Under this system, there is a tension between the relevance of earlier and later authorities in constraining halakhic interpretation and innovation. On the one hand, there is a principle in halakha not to overrule a specific law from an earlier era, after it got accepted by the community as a law or vow. On the other hand, another principle recognizes the responsibility and authority of later authorities, and especially the posek handling a concurrent question. In addition, the halakha embodies a wide range of principles that permit judicial discretion and deviation (Ben-Menahem). Generally speaking, a rabbi in any one period will not overrule specific laws from an earlier era, unless supported by a relevant earlier precedent; see list below. There are important exceptions to this principle, which empower the posek (decisor) or beth din (court) responsible for a given opinion.

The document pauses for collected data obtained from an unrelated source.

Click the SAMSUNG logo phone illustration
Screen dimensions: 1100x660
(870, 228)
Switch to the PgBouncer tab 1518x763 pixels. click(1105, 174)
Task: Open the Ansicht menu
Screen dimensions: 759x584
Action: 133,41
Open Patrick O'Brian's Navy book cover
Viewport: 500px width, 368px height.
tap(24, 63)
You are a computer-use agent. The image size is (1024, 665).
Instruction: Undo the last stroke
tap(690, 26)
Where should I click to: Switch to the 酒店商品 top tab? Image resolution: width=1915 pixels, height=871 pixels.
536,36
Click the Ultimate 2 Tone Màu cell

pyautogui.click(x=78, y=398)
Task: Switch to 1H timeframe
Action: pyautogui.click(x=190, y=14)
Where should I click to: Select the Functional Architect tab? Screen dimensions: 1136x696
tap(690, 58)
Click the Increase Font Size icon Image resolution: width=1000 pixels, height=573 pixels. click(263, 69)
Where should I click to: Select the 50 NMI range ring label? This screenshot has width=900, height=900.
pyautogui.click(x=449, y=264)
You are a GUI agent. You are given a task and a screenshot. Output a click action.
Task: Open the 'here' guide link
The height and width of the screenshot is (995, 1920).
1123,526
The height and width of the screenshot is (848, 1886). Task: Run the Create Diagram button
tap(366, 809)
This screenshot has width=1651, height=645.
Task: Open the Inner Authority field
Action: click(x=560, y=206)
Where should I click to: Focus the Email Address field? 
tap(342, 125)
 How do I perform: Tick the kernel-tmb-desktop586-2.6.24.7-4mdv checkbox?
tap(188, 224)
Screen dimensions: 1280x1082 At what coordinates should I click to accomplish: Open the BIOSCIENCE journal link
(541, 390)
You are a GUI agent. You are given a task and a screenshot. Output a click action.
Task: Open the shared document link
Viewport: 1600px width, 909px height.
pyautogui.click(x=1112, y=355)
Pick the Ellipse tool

Notwithstanding the potential for innovation, rabbis and Jewish communities differ greatly on how they make changes in halakha. Notably, poskim frequently extend the application of a law to new situations, but do not consider such applications as constituting a "change" in halakha. For example, many Orthodox rulings concerning electricity are derived from rulings concerning fire, as electricity is deemed to be a form of fire. In contrast, Conservative Poskim consider that switching on electrical equipment is physically and chemically more like turning on a water tap (which is permissible) than lighting a fire (which is not permissible), and therefore permitted on Shabbat. The reformative Conservative Judaism, in some cases, explicitly interprets halakha to take into account its view of contemporary society. For instance, most Conservative rabbis extend the application of certain Jewish obligations and permissible activities to women (see How halakha is viewed today below).
Within certain Jewish communities, formal organized bodies do exist. Within Modern Orthodox Judaism, there is no one committee or leader, but Modern Orthodox rabbis generally agree with the views set by consensus by the leaders of the Rabbinical Council of America. Within Conservative Judaism, the Rabbinical Assembly has an official Committee on Jewish Law and Standards.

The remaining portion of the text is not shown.